DATA EXTRACT —
▬▬▬▬▬▬
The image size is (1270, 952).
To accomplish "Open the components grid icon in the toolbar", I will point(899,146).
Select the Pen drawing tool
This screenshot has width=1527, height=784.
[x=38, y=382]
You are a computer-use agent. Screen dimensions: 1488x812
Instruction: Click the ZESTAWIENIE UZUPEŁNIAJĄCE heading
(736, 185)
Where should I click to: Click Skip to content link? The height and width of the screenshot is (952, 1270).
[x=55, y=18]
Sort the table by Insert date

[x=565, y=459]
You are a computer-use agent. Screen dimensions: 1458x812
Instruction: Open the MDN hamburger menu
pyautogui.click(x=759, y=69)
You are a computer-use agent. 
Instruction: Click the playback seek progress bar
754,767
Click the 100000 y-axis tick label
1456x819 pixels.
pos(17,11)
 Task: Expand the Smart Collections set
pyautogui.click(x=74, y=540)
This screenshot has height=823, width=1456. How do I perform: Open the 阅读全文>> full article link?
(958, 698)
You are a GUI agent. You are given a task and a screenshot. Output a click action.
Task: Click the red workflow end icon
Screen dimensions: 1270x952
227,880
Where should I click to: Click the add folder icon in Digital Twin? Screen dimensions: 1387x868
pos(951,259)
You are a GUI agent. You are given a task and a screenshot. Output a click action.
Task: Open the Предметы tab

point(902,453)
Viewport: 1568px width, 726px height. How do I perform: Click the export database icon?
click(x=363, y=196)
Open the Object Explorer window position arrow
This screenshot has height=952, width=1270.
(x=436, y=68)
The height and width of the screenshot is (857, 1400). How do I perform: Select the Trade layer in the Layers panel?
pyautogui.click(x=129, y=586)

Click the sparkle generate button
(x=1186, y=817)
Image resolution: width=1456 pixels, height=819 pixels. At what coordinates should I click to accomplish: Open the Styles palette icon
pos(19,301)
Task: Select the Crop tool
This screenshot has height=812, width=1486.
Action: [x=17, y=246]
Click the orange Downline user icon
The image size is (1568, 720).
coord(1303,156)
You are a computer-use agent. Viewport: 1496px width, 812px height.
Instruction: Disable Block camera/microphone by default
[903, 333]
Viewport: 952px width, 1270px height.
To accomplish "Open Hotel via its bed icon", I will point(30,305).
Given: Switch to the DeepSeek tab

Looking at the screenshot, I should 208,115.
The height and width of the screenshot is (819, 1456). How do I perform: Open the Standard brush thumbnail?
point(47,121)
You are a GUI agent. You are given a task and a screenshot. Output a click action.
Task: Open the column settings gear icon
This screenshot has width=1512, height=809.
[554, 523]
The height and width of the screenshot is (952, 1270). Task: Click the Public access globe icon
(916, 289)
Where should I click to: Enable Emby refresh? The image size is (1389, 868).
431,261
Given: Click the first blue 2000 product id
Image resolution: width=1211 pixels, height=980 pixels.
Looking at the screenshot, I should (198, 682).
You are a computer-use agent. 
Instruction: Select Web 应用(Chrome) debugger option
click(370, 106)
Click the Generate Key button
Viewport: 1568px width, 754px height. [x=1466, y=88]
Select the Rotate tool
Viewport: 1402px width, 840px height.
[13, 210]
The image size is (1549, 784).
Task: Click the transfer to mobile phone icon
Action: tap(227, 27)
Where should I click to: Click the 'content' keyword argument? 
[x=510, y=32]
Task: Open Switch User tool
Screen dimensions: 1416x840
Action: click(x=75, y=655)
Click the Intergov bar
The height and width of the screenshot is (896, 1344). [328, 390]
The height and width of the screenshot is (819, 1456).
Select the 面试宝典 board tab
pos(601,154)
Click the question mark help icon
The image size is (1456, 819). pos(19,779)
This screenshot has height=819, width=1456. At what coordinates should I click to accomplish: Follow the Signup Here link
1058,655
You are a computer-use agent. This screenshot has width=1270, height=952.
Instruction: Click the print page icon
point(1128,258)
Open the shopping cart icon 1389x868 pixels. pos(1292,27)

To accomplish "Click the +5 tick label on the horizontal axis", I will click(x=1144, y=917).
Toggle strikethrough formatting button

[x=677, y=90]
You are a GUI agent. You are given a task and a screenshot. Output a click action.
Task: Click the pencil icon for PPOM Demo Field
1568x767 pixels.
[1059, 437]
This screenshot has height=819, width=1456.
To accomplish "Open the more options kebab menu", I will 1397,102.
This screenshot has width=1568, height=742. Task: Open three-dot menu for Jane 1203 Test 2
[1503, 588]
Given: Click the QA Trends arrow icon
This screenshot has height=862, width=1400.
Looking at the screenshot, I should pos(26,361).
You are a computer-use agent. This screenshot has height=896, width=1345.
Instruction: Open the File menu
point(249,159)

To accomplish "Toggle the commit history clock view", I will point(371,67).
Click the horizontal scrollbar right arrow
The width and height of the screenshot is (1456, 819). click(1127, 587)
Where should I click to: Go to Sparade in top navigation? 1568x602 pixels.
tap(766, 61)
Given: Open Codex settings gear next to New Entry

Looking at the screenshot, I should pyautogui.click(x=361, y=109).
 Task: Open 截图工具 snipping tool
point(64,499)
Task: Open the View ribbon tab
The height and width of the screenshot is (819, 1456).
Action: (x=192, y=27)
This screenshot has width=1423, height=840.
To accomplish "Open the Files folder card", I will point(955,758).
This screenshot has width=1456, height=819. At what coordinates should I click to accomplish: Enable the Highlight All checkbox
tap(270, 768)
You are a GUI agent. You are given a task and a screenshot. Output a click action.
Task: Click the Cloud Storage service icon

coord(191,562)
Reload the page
▬▬▬▬▬▬
TASK INSTRUCTIONS —
The answer is the full set of records, printed exactly as given.

EXERCISE ANSWER —
The image size is (1270, 952).
To accomplish "Open the components grid icon in the toolbar", I will point(899,146).
Select the Pen drawing tool
This screenshot has width=1527, height=784.
[x=38, y=382]
You are a computer-use agent. Screen dimensions: 1488x812
Instruction: Click the ZESTAWIENIE UZUPEŁNIAJĄCE heading
(736, 185)
Where should I click to: Click Skip to content link? The height and width of the screenshot is (952, 1270).
[x=55, y=18]
Sort the table by Insert date

[x=565, y=459]
You are a computer-use agent. Screen dimensions: 1458x812
Instruction: Open the MDN hamburger menu
pyautogui.click(x=759, y=69)
You are a computer-use agent. 
Instruction: Click the playback seek progress bar
754,767
Click the 100000 y-axis tick label
1456x819 pixels.
pos(17,11)
 Task: Expand the Smart Collections set
pyautogui.click(x=74, y=540)
This screenshot has height=823, width=1456. How do I perform: Open the 阅读全文>> full article link?
(958, 698)
You are a GUI agent. You are given a task and a screenshot. Output a click action.
Task: Click the red workflow end icon
Screen dimensions: 1270x952
227,880
Where should I click to: Click the add folder icon in Digital Twin? Screen dimensions: 1387x868
pos(951,259)
You are a GUI agent. You are given a task and a screenshot. Output a click action.
Task: Open the Предметы tab

point(902,453)
Viewport: 1568px width, 726px height. How do I perform: Click the export database icon?
click(x=363, y=196)
Open the Object Explorer window position arrow
This screenshot has height=952, width=1270.
(x=436, y=68)
The height and width of the screenshot is (857, 1400). How do I perform: Select the Trade layer in the Layers panel?
pyautogui.click(x=129, y=586)

Click the sparkle generate button
(x=1186, y=817)
Image resolution: width=1456 pixels, height=819 pixels. At what coordinates should I click to accomplish: Open the Styles palette icon
pos(19,301)
Task: Select the Crop tool
This screenshot has height=812, width=1486.
Action: [x=17, y=246]
Click the orange Downline user icon
The image size is (1568, 720).
coord(1303,156)
You are a computer-use agent. Viewport: 1496px width, 812px height.
Instruction: Disable Block camera/microphone by default
[903, 333]
Viewport: 952px width, 1270px height.
To accomplish "Open Hotel via its bed icon", I will point(30,305).
Given: Switch to the DeepSeek tab

Looking at the screenshot, I should 208,115.
The height and width of the screenshot is (819, 1456). How do I perform: Open the Standard brush thumbnail?
point(47,121)
You are a GUI agent. You are given a task and a screenshot. Output a click action.
Task: Open the column settings gear icon
This screenshot has width=1512, height=809.
[554, 523]
The height and width of the screenshot is (952, 1270). Task: Click the Public access globe icon
(916, 289)
Where should I click to: Enable Emby refresh? The image size is (1389, 868).
431,261
Given: Click the first blue 2000 product id
Image resolution: width=1211 pixels, height=980 pixels.
Looking at the screenshot, I should (198, 682).
You are a computer-use agent. 
Instruction: Select Web 应用(Chrome) debugger option
click(370, 106)
Click the Generate Key button
Viewport: 1568px width, 754px height. [x=1466, y=88]
Select the Rotate tool
Viewport: 1402px width, 840px height.
[13, 210]
The image size is (1549, 784).
Task: Click the transfer to mobile phone icon
Action: tap(227, 27)
Where should I click to: Click the 'content' keyword argument? 
[x=510, y=32]
Task: Open Switch User tool
Screen dimensions: 1416x840
Action: click(x=75, y=655)
Click the Intergov bar
The height and width of the screenshot is (896, 1344). [328, 390]
The height and width of the screenshot is (819, 1456).
Select the 面试宝典 board tab
pos(601,154)
Click the question mark help icon
The image size is (1456, 819). pos(19,779)
This screenshot has height=819, width=1456. At what coordinates should I click to accomplish: Follow the Signup Here link
1058,655
You are a computer-use agent. This screenshot has width=1270, height=952.
Instruction: Click the print page icon
point(1128,258)
Open the shopping cart icon 1389x868 pixels. pos(1292,27)

To accomplish "Click the +5 tick label on the horizontal axis", I will click(x=1144, y=917).
Toggle strikethrough formatting button

[x=677, y=90]
You are a GUI agent. You are given a task and a screenshot. Output a click action.
Task: Click the pencil icon for PPOM Demo Field
1568x767 pixels.
[1059, 437]
This screenshot has height=819, width=1456.
To accomplish "Open the more options kebab menu", I will 1397,102.
This screenshot has width=1568, height=742. Task: Open three-dot menu for Jane 1203 Test 2
[1503, 588]
Given: Click the QA Trends arrow icon
This screenshot has height=862, width=1400.
Looking at the screenshot, I should pos(26,361).
You are a computer-use agent. This screenshot has height=896, width=1345.
Instruction: Open the File menu
point(249,159)

To accomplish "Toggle the commit history clock view", I will point(371,67).
Click the horizontal scrollbar right arrow
The width and height of the screenshot is (1456, 819). click(1127, 587)
Where should I click to: Go to Sparade in top navigation? 1568x602 pixels.
tap(766, 61)
Given: Open Codex settings gear next to New Entry

Looking at the screenshot, I should pyautogui.click(x=361, y=109).
 Task: Open 截图工具 snipping tool
point(64,499)
Task: Open the View ribbon tab
The height and width of the screenshot is (819, 1456).
Action: (x=192, y=27)
This screenshot has width=1423, height=840.
To accomplish "Open the Files folder card", I will point(955,758).
This screenshot has width=1456, height=819. At what coordinates should I click to accomplish: Enable the Highlight All checkbox
tap(270, 768)
You are a GUI agent. You are given a task and a screenshot. Output a click action.
Task: Click the Cloud Storage service icon

coord(191,562)
Reload the page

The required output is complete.